━━━━━ Given records ━━━━━

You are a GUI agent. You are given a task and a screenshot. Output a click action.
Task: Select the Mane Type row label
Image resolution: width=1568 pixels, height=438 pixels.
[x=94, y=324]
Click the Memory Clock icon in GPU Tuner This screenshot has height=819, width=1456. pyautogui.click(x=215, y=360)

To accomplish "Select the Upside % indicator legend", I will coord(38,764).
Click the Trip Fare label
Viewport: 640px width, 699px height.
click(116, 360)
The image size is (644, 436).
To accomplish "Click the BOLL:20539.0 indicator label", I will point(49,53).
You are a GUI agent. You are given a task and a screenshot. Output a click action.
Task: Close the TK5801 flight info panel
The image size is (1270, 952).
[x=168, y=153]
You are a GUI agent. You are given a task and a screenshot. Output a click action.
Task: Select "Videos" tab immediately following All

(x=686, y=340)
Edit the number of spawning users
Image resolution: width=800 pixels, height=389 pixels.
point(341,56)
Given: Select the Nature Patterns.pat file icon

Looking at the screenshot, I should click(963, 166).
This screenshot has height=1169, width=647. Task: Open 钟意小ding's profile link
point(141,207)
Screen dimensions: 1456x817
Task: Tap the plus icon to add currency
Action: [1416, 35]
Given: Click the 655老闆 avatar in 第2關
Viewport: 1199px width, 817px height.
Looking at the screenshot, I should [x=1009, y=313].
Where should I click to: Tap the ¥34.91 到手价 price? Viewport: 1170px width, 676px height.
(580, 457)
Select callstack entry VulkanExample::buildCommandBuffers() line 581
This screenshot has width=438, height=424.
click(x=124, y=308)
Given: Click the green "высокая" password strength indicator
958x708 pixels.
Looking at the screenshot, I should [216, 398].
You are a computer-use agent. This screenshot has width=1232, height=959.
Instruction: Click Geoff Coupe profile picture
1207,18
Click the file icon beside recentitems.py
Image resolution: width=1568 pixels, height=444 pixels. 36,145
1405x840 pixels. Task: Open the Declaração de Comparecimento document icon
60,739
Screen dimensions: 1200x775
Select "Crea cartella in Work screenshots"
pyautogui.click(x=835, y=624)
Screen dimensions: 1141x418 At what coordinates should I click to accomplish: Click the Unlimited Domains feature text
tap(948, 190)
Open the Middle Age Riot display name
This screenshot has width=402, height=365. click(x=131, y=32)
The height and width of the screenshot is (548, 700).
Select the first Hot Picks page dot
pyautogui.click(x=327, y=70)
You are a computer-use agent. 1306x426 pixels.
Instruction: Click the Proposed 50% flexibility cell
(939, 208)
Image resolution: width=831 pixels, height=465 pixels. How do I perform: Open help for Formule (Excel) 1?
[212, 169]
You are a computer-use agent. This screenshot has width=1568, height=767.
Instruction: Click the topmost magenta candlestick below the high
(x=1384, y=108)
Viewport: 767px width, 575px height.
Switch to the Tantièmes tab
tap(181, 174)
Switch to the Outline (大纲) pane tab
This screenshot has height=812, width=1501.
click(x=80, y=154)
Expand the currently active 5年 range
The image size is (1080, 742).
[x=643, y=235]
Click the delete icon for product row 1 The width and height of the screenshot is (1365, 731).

━━━━━

▶ Problem: Reproduce the listing above line for line, exactly.

▶ Finished exercise:
You are a GUI agent. You are given a task and a screenshot. Output a click action.
Task: Select the Mane Type row label
Image resolution: width=1568 pixels, height=438 pixels.
[x=94, y=324]
Click the Memory Clock icon in GPU Tuner This screenshot has height=819, width=1456. pyautogui.click(x=215, y=360)

To accomplish "Select the Upside % indicator legend", I will coord(38,764).
Click the Trip Fare label
Viewport: 640px width, 699px height.
click(116, 360)
The image size is (644, 436).
To accomplish "Click the BOLL:20539.0 indicator label", I will point(49,53).
You are a GUI agent. You are given a task and a screenshot. Output a click action.
Task: Close the TK5801 flight info panel
The image size is (1270, 952).
[x=168, y=153]
You are a GUI agent. You are given a task and a screenshot. Output a click action.
Task: Select "Videos" tab immediately following All

(x=686, y=340)
Edit the number of spawning users
Image resolution: width=800 pixels, height=389 pixels.
point(341,56)
Given: Select the Nature Patterns.pat file icon

Looking at the screenshot, I should click(963, 166).
This screenshot has height=1169, width=647. Task: Open 钟意小ding's profile link
point(141,207)
Screen dimensions: 1456x817
Task: Tap the plus icon to add currency
Action: [1416, 35]
Given: Click the 655老闆 avatar in 第2關
Viewport: 1199px width, 817px height.
Looking at the screenshot, I should [x=1009, y=313].
Where should I click to: Tap the ¥34.91 到手价 price? Viewport: 1170px width, 676px height.
(580, 457)
Select callstack entry VulkanExample::buildCommandBuffers() line 581
This screenshot has width=438, height=424.
click(x=124, y=308)
Given: Click the green "высокая" password strength indicator
958x708 pixels.
Looking at the screenshot, I should [216, 398].
You are a computer-use agent. This screenshot has width=1232, height=959.
Instruction: Click Geoff Coupe profile picture
1207,18
Click the file icon beside recentitems.py
Image resolution: width=1568 pixels, height=444 pixels. 36,145
1405x840 pixels. Task: Open the Declaração de Comparecimento document icon
60,739
Screen dimensions: 1200x775
Select "Crea cartella in Work screenshots"
pyautogui.click(x=835, y=624)
Screen dimensions: 1141x418 At what coordinates should I click to accomplish: Click the Unlimited Domains feature text
tap(948, 190)
Open the Middle Age Riot display name
This screenshot has width=402, height=365. click(x=131, y=32)
The height and width of the screenshot is (548, 700).
Select the first Hot Picks page dot
pyautogui.click(x=327, y=70)
You are a computer-use agent. 1306x426 pixels.
Instruction: Click the Proposed 50% flexibility cell
(939, 208)
Image resolution: width=831 pixels, height=465 pixels. How do I perform: Open help for Formule (Excel) 1?
[212, 169]
You are a computer-use agent. This screenshot has width=1568, height=767.
Instruction: Click the topmost magenta candlestick below the high
(x=1384, y=108)
Viewport: 767px width, 575px height.
Switch to the Tantièmes tab
tap(181, 174)
Switch to the Outline (大纲) pane tab
This screenshot has height=812, width=1501.
click(x=80, y=154)
Expand the currently active 5年 range
The image size is (1080, 742).
[x=643, y=235]
Click the delete icon for product row 1 The width and height of the screenshot is (1365, 731).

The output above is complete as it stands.